Eek, it's the radical middle-class, rampant in their radicalism. The suits storming the battlements, with leather patches on their elbows, or possibly a nice chain of imitation pearls.
It's the elitist sophisticates, who yesterday were doing down sport, ruining Australia and chattering around the y'arts, and now demanding that Australians pay huge power bills to satisfy their idle whims about the environment. And not one of them owns a four wheel motor vehicle designed to tow the boat they don't own up the deal they don't go close by ...
Or is that only the familiar voice of bees buzzing around in the besotted bonnet of our chattering Polonius, a qualified member of the interior city elite professional class?To win again, Gillard needs to increase Labor's vote in the suburbs and regions. These are the parts of the Australia where the electorate is least impressed by photos of a Labor-Greens unity ticket.
Hang on, hang on. It's just the chattering sophisticated elites who bother to take the Herald.

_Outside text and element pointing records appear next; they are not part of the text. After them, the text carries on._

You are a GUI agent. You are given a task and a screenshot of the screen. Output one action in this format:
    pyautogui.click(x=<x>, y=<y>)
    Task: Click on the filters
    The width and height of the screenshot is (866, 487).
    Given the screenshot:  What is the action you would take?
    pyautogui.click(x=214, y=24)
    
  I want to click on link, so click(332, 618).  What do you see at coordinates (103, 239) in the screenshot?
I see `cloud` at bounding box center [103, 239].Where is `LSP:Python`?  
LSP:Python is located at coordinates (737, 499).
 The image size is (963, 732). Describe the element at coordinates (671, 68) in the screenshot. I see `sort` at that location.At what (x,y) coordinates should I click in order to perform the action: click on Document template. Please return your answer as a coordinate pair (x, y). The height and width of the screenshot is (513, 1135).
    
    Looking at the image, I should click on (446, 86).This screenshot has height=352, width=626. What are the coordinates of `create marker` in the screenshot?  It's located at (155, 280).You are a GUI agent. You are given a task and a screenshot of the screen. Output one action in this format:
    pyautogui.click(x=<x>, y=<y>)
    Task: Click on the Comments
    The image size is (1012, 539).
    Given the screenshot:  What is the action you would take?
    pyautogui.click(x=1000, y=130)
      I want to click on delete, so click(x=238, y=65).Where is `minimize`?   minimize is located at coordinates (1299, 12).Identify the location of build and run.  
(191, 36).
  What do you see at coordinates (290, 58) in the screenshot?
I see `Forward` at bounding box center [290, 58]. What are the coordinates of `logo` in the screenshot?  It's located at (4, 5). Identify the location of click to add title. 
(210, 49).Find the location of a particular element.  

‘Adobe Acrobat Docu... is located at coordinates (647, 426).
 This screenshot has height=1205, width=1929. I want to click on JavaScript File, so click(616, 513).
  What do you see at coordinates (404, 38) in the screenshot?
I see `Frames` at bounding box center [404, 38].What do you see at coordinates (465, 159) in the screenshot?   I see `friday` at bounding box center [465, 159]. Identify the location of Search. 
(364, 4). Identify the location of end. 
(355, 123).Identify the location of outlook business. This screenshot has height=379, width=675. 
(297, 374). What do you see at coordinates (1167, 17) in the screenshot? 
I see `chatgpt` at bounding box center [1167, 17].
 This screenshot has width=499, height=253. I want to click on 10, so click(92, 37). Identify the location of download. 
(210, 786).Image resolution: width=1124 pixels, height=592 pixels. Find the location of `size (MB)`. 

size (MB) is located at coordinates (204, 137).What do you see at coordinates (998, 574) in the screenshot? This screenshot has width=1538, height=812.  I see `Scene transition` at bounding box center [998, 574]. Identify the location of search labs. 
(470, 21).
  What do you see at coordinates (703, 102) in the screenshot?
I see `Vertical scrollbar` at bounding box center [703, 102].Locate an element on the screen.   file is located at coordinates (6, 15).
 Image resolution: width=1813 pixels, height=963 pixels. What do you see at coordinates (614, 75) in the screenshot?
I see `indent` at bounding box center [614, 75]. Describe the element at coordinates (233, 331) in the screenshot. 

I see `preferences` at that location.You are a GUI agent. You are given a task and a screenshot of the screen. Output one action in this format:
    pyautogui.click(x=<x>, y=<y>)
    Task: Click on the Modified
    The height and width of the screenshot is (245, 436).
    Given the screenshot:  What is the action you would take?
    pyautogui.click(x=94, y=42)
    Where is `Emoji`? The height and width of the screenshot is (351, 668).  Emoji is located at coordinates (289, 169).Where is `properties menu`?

The remainder are glad with tabloids, like the Daily Terror and The Australian and the HUN. (we keed, The Australian just has the center of a tabloid) ...
No one else cares a toss, while the interior city elites know the blather about a Labor-Greens unity ticket is . well, to put it simply, blather ...
If the Labour party and the Green run a single ticket in the following state election in Marrickville, we'll be foremost to eat our hat - tomato sauce allowed - if the prattling Polonius is right about a single photo - in fine Sontagian fashion - representing a single ticket ...
Because the way Henderson's set it up, it's a lose lose scenario. Labor loses the inner suburban seats because of an alliance - an alliance which exists in the idea of Tony Abbott and Polonius - or it loses the outer metropolitan seats because of an alliance carefully sold as a pup to the punters, or hopefully the electorate turns on the lickspittle treacherous independents because they were socialists and Dr No haters all along.
Whichever way you turn, it's all about how Dr. No might get to power ...
Meanwhile, might it not be best for the Labour government to enroll into discussions with both Green and independents to structure a policy response to climate change that might include taking the first tentative steps towards re-structuring the Australian economy towards more efficient energy use?
You know, an actual policy, actually implemented. Instead of getting spooked by photos and pundits who appear to suppose that Dr. No is the sole way forward?
Yep, a long weekend away, and already we're binding on the pond listening to the pundits berate the ABC and the interior city sophisticated elites ...
Same as it always was. If only they'd bugger off to Kellyville, and make up their elite inner city professional chattering columnist ways ...
(Below: and now a trick for film buffs, with the opening title from Les Carabiniers, and samples of the postcards seized by the two soldiers as war booty, and inner city nonsense about death looking like sleep or a Greens Labor unity ticket alliance).